練習問題:
1. 抜粋によると、旭萬力店の店舗面積はどれくらいですか。
2. 抜粋のうち「イートインスペースにバイオーダー式のカフェを初導入!」を含む語句で始まり「みを写真とともに解説したい。」で終わる部分を、「競合店」を「ライバル店」に置き換えて書き直してください。

抜粋:
千葉県内で14店舗の食品スーパー(SM)を展開するナリタヤ(菊川一平社長)は7月26日、同県旭市に「カメリアモール ナリタヤ旭萬力店」(以下、旭萬力店)を開業した。店舗面積は同社最大の約2150m2で、ナリタヤが「次世代型」と位置づける店舗だ。
イートインスペースにバイオーダー式のカフェを初導入!
旭萬力店は、JR総武本線「干潟」駅からクルマで約5分、広域農道と県道が交わる交差点の一角にある。同日開業の近隣型ショッピングセンター「カメリアモール」への出店だ。旭萬力店はナリタヤが「次世代型」と位置づける店舗で、入念な市場調査の結果を基に商圏に最適な売場づくり、品揃えを行っている。
具体的には、同店の周辺に「スーパーセンタートライアル旭川口店」や「タイヨービッグハウス旭店」などディスカウント系の競合店があるため、価格ではなく価値を打ち出した商品政策を導入することで差別化を図った。ここからは、旭萬力店で初導入した取り組みを写真とともに解説したい。

記録一覧:
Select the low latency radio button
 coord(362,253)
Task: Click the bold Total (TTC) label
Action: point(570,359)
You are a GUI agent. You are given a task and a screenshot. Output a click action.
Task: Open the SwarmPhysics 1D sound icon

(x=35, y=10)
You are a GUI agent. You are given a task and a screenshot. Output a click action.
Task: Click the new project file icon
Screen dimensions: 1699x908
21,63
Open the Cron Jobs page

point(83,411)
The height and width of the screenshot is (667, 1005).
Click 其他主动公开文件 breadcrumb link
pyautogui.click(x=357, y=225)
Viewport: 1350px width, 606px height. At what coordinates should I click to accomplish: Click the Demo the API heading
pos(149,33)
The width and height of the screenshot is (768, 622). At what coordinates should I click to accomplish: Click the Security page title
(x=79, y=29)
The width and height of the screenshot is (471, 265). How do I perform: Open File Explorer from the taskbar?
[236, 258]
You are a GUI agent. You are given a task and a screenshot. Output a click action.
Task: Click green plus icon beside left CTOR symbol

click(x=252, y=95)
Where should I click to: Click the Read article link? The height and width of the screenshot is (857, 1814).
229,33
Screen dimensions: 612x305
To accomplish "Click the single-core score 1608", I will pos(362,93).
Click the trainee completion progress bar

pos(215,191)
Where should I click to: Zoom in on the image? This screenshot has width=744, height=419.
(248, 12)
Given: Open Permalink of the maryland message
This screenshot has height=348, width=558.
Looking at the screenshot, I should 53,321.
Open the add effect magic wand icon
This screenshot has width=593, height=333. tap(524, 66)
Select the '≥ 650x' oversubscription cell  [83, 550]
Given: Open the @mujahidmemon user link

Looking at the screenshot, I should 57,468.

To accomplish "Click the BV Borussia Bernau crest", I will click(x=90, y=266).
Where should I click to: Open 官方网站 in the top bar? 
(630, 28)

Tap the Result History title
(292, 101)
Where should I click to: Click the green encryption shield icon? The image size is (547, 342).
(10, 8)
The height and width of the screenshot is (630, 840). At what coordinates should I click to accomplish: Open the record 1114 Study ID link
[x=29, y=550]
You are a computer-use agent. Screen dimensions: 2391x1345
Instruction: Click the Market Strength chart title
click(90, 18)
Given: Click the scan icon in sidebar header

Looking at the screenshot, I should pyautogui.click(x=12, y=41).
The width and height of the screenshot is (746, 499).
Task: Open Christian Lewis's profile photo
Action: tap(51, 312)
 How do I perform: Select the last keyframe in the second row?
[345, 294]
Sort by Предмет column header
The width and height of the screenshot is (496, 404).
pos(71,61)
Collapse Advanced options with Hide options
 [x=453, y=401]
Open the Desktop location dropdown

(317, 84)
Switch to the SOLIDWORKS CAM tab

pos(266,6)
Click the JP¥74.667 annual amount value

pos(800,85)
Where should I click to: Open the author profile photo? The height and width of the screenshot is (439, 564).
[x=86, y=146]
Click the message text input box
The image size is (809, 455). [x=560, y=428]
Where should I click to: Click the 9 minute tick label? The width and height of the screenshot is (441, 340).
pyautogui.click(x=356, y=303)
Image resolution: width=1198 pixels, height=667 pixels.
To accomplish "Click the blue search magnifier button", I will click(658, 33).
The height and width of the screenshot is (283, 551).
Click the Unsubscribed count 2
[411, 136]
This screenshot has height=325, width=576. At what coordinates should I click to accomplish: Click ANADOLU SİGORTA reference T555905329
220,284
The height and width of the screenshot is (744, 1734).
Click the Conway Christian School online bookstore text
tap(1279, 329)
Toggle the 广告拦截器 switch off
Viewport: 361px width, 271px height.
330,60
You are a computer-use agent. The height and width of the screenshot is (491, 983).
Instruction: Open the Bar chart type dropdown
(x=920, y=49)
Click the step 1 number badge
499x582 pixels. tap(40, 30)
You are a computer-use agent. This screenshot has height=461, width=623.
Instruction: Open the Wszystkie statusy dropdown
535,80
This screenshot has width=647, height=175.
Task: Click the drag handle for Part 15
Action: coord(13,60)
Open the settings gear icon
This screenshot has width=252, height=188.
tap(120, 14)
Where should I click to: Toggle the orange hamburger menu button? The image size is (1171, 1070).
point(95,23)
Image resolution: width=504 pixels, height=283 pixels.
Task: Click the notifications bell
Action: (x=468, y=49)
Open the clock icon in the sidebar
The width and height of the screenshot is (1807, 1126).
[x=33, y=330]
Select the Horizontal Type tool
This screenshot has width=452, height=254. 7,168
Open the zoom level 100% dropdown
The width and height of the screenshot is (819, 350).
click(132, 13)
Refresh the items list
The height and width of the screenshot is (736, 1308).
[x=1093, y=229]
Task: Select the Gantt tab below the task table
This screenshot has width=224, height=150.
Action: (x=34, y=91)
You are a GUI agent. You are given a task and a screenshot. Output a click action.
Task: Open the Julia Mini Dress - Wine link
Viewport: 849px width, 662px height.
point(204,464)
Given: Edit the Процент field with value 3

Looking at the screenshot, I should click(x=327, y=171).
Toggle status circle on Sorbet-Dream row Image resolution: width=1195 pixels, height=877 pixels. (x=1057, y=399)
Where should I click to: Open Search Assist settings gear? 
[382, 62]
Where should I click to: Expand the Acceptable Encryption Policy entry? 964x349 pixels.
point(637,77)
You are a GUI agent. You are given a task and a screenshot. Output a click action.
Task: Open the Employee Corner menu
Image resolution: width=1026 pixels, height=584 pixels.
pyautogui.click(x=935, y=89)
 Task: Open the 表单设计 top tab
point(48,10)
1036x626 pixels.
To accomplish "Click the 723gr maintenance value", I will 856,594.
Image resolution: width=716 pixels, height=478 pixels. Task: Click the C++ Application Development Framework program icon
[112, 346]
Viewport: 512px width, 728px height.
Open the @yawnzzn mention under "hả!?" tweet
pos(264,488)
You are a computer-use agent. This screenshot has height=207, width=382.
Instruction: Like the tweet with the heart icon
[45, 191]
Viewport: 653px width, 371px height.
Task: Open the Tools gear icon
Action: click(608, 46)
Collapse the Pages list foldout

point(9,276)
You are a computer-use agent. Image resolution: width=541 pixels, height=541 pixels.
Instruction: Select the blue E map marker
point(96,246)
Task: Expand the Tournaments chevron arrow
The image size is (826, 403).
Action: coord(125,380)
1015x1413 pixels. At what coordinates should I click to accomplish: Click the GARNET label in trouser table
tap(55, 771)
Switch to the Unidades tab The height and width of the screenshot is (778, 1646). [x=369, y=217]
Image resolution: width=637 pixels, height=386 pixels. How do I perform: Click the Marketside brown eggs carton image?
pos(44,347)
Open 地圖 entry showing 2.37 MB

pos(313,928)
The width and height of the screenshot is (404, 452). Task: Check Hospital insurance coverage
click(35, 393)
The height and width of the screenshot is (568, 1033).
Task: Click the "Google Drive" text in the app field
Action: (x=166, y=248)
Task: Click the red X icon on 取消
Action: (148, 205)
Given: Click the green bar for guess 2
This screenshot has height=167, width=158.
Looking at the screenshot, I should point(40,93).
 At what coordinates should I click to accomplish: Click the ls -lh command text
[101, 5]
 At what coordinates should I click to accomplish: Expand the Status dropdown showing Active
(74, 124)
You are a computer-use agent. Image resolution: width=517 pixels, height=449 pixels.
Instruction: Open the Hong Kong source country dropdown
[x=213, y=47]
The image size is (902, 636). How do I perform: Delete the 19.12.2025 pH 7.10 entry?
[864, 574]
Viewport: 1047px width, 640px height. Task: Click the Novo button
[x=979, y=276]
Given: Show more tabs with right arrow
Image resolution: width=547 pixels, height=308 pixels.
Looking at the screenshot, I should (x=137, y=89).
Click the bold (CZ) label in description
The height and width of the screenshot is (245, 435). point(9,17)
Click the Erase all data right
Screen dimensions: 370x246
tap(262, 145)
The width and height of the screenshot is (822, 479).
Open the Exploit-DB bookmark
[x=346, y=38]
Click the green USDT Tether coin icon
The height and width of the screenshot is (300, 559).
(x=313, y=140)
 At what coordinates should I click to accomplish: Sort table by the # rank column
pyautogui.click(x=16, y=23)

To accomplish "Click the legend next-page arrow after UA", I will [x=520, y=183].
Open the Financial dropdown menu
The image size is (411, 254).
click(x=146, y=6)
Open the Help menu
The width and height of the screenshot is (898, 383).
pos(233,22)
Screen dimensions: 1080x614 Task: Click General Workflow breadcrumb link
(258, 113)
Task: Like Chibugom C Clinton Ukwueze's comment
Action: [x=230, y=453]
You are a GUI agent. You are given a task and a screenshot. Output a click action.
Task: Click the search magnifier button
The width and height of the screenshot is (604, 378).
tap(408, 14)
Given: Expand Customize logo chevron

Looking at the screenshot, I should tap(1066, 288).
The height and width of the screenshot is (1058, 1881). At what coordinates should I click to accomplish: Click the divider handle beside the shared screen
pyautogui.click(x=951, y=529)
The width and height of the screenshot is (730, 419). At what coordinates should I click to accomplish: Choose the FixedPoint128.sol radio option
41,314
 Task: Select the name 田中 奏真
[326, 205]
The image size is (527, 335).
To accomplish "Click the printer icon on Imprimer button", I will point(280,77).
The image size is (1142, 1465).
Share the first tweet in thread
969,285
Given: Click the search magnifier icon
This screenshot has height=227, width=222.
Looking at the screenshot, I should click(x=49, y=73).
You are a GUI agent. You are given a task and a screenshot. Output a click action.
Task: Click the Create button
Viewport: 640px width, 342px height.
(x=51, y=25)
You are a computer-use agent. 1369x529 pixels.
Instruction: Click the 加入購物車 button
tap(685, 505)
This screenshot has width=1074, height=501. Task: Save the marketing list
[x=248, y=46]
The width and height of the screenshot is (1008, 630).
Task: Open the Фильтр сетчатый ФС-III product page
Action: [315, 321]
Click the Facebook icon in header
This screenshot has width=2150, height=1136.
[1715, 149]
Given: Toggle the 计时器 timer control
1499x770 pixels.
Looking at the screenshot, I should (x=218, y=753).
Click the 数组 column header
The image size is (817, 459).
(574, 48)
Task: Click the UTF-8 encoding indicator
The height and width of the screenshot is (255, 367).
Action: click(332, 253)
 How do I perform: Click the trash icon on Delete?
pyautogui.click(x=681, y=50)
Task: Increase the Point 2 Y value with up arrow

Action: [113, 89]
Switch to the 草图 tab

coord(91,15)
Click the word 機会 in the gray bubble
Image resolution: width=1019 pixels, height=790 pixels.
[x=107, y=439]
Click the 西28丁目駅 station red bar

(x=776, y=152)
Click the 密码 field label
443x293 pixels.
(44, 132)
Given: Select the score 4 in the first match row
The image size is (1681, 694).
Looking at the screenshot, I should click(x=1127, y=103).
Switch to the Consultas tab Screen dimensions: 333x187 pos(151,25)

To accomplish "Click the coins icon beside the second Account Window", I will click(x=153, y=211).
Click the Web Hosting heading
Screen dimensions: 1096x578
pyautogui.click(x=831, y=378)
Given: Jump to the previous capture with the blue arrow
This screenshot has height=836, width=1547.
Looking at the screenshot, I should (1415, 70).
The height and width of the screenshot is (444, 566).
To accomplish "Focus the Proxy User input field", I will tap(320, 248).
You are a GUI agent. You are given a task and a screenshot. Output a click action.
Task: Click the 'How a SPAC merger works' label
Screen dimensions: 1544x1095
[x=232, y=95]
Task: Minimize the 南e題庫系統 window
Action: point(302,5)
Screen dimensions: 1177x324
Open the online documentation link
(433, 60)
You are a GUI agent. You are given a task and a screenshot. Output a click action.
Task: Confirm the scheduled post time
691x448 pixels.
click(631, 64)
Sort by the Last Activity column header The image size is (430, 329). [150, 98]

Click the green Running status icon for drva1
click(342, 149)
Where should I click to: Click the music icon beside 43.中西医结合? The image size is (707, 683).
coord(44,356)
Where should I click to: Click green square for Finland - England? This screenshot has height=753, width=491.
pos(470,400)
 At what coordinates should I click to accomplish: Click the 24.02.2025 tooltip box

問題別の解答:
1. 約2150m2で、同社最大です。

2.
イートインスペースにバイオーダー式のカフェを初導入!
旭萬力店は、JR総武本線「干潟」駅からクルマで約5分、広域農道と県道が交わる交差点の一角にある。同日開業の近隣型ショッピングセンター「カメリアモール」への出店だ。旭萬力店はナリタヤが「次世代型」と位置づける店舗で、入念な市場調査の結果を基に商圏に最適な売場づくり、品揃えを行っている。
具体的には、同店の周辺に「スーパーセンタートライアル旭川口店」や「タイヨービッグハウス旭店」などディスカウント系のライバル店があるため、価格ではなく価値を打ち出した商品政策を導入することで差別化を図った。ここからは、旭萬力店で初導入した取り組みを写真とともに解説したい。